27.5.1 Information About Each Character
The syntax table entry for a character is a number that encodes six
pieces of information:
- The syntactic class of the character, represented as a small integer
- The matching delimiter, for delimiter characters only
(the matching delimiter of ‘(’ is ‘)’, and vice versa)
- A flag saying whether the character is the first character of a
two-character comment starting sequence
- A flag saying whether the character is the second character of a
two-character comment starting sequence
- A flag saying whether the character is the first character of a
two-character comment ending sequence
- A flag saying whether the character is the second character of a
two-character comment ending sequence
The syntactic classes are stored internally as small integers, but are
usually described to or by the user with characters. For example, ‘(’

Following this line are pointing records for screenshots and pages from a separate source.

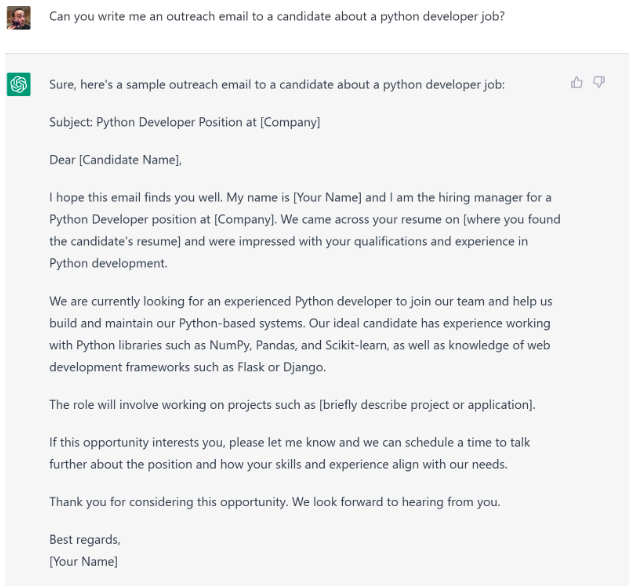Click the 'Sure, here's a sample outreach' line
Screen dimensions: 631x587
click(x=276, y=84)
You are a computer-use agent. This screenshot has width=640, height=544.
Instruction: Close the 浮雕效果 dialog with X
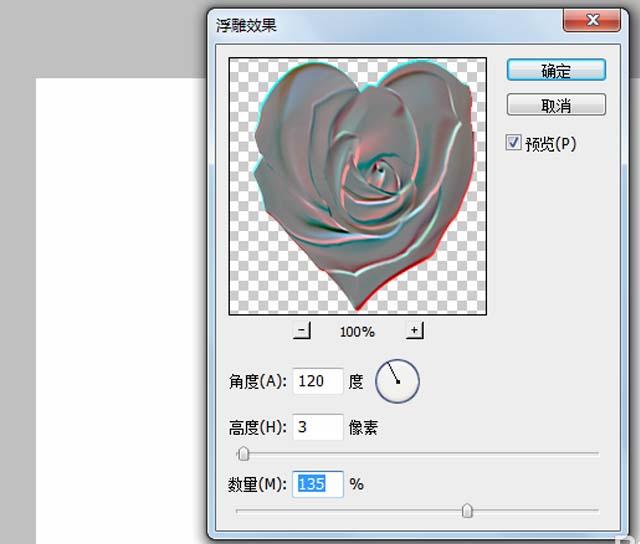pyautogui.click(x=592, y=20)
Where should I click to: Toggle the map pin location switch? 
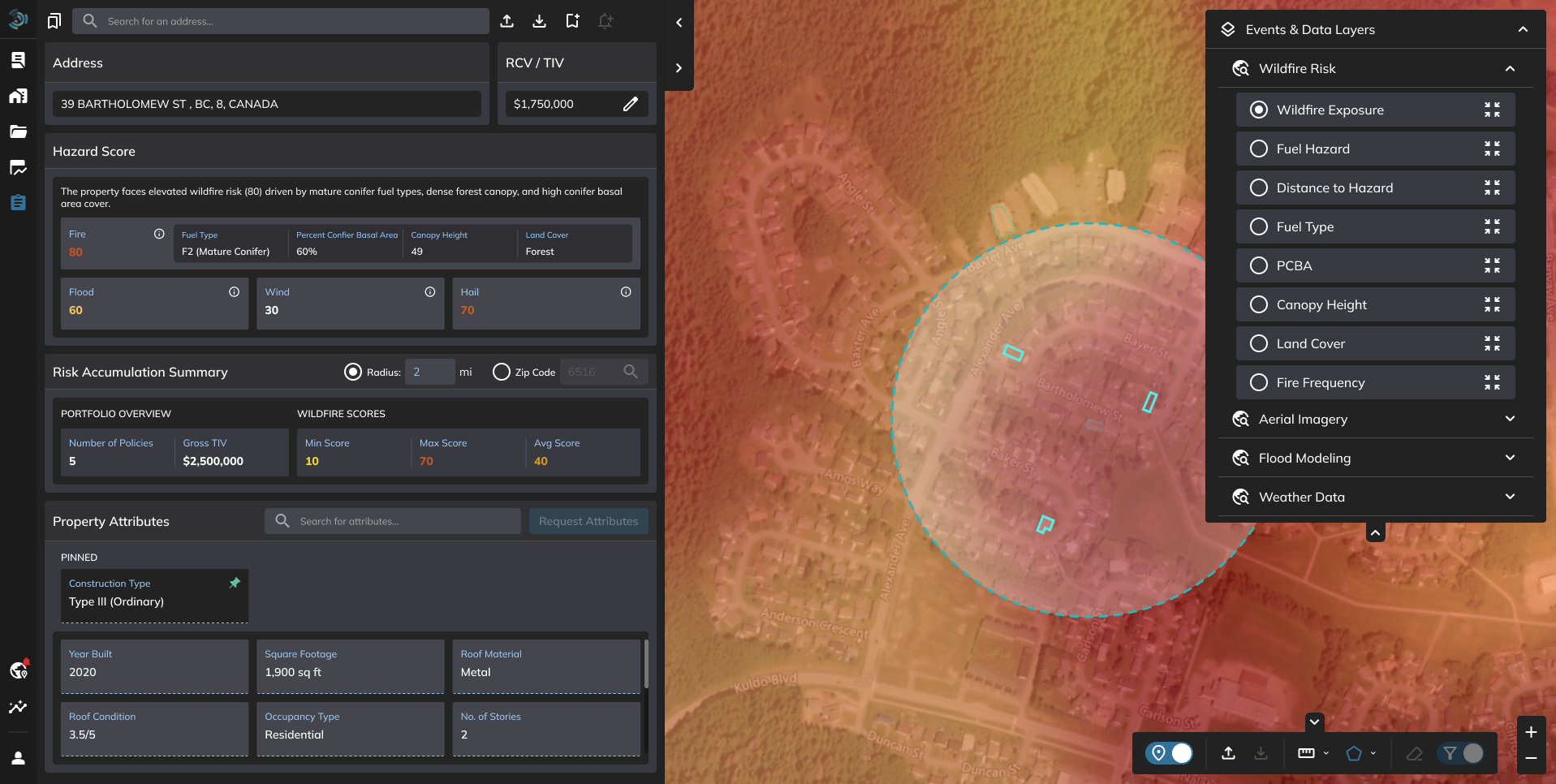1169,753
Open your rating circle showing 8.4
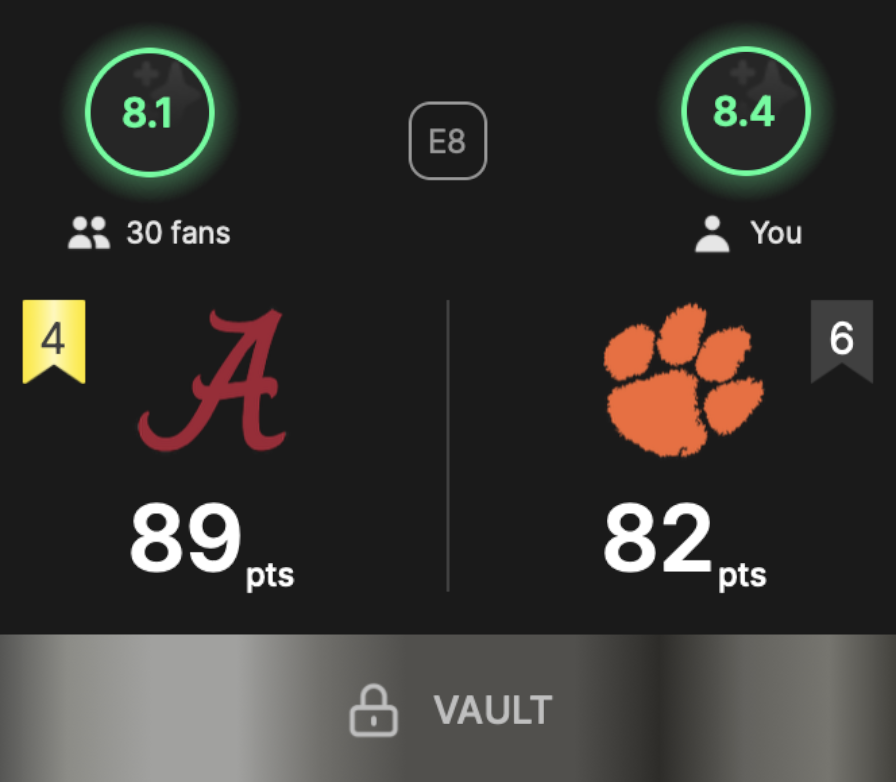This screenshot has height=782, width=896. 746,111
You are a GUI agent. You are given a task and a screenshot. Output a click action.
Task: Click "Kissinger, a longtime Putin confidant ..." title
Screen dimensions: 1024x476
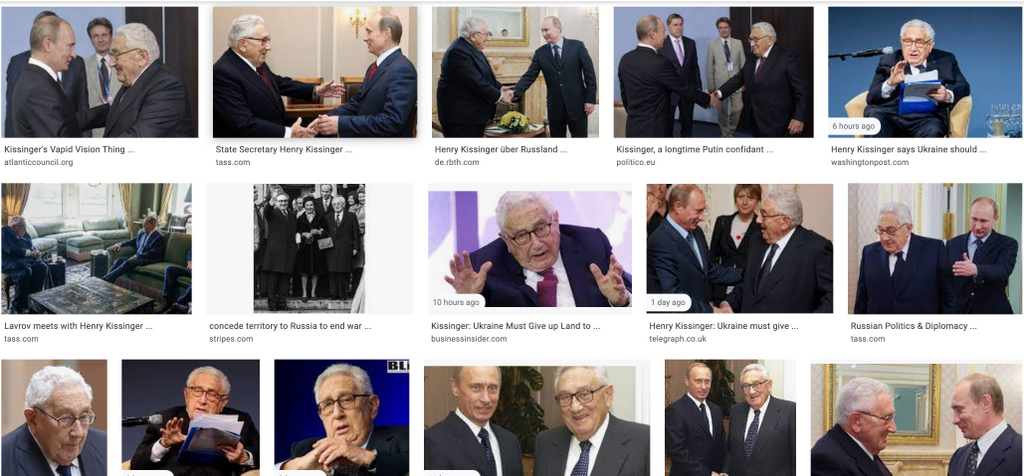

is used to specify the syntactic class of opening delimiters. Here is a
table of syntactic classes, with the characters that specify them.
- ‘-’
- The class of whitespace characters. Please don't use the formerly
advertised , which is not supported by GNU Emacs.
- ‘w’
- The class of word-constituent characters.
- ‘_’
- The class of characters that are part of symbol names but not words.
This class is represented by ‘_’ because the character ‘_’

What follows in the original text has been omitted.